DIE RELIGIÖSE
EIGENART DER ORDENSPRIESTER UND ORDENSDIAKONE
108. »Ein Ordenspriester, der sich an der
Seite von Weltpriestern der Seelsorge widmet, sollte durch sein Verhalten klar
zu erkennen geben, daß er Ordensmann ist«.(200) Damit beim
Ordenspriester und Ordensdiakon immer sichtbar zutage tritt, »was für das
Ordensleben und die Ordensleute kennzeichnend ist und ihnen ein Gesicht
verleiht«,(201) müssen wohl einige Bedingungen erfüllt sein,
hinsichtlich welcher sich Ordensleute, Priester- und Diakonatsamtskandidaten,
wahrend ihrer anfänglichen Ausbildung und im Verlauf ihrer ständigen
Weiterbildung ratsamerweise prüfen sollten:
- daß sie eine klare Vorstellung und
gefestigte Überzeugungen von der Natur des Priester- bzw. des
Diakonatsamtes, das zu ihrer Heiligkeit und ihrem Leben gehört,
besitzen,(202) aber dabei an dem Prinzip festhalten, daß ihr
pastoraler Dienst Teil der Natur ihres Ordenslebens ist;(203)
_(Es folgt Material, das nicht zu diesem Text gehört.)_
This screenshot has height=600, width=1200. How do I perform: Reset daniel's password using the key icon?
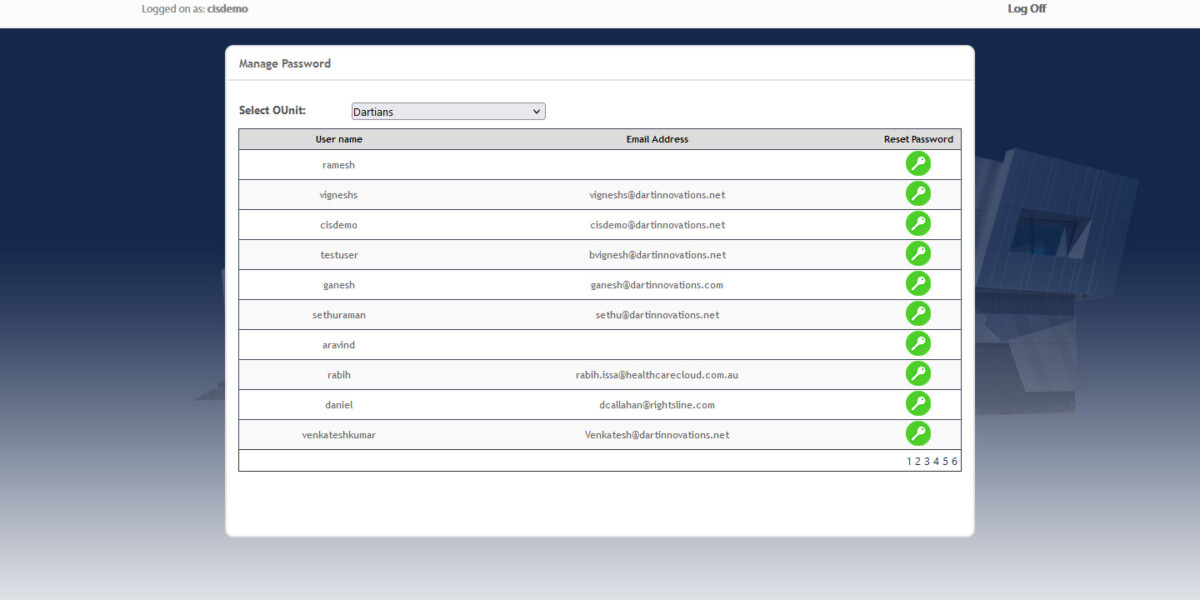coord(918,403)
- daß sie für ihr geistliches
Leben die Quellen des Instituts, dessen Mitglieder sie sind, studieren und in
ihnen das Geschenk empfangen, das dieses Institut für die Kirche
darstellt;
- daß sie von einer persönlichen
geistlichen Erfahrung Zeugnis geben, die sich am Zeugnis und an der Lehre des
Stifters inspiriert;
- daß sie ihr Leben nach der
Lebensregel führen, zu deren Einhaltung sie sich verpflichtet haben;
- daß sie dem Recht gemäß
in Gemeinschaft leben;
- daß sie verfügbar und beweglich
für den Dienst der Gesamtkirche sind, wenn die Obern des Instituts sie
damit beauftragen.
Wenn diese Bedingungen beachtet werden, wird
der Ordenspriester oder Ordensdiakon die beiden Dimensionen seiner einen
Berufung gut miteinander in Einklang bringen können.